== Records supplied ==
↓
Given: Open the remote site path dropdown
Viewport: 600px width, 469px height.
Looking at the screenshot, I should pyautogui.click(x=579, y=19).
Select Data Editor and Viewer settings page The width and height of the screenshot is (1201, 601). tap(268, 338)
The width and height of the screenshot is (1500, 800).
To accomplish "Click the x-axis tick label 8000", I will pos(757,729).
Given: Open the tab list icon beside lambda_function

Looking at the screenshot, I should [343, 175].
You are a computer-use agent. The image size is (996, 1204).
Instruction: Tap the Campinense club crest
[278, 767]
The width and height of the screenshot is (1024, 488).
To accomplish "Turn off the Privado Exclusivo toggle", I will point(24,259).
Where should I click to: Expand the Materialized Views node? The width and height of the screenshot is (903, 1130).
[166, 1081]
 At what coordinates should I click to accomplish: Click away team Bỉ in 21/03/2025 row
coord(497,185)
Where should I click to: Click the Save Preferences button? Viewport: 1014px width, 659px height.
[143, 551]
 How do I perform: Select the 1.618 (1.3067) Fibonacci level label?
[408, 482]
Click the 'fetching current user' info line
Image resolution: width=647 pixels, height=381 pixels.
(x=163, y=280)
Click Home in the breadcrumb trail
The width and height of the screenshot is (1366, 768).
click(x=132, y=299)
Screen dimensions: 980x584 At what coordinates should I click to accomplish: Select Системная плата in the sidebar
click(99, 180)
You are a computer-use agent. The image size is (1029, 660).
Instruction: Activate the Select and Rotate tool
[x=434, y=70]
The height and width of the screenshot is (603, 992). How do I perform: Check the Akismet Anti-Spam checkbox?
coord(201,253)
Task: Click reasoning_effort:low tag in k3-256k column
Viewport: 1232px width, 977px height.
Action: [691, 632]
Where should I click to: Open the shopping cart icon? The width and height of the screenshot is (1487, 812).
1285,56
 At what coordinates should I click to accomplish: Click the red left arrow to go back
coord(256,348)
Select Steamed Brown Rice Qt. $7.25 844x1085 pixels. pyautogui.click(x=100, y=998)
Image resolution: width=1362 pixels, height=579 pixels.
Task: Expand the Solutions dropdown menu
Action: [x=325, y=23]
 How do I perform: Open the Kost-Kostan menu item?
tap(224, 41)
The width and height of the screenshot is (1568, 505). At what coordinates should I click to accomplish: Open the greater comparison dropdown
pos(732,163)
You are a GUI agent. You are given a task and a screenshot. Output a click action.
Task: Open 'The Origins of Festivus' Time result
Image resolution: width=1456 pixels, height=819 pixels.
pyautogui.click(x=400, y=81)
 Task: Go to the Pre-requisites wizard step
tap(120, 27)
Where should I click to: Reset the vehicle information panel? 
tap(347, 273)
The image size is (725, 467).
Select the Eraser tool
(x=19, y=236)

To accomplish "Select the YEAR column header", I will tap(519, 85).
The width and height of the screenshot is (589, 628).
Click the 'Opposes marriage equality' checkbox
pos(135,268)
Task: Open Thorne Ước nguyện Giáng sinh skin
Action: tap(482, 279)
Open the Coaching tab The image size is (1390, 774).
↑
== Task description ==
Where a line above contains the string "computer", copy that line.

== Solution to this problem ==
You are a computer-use agent. The image size is (996, 1204).
You are a computer-use agent. The image size is (1029, 660).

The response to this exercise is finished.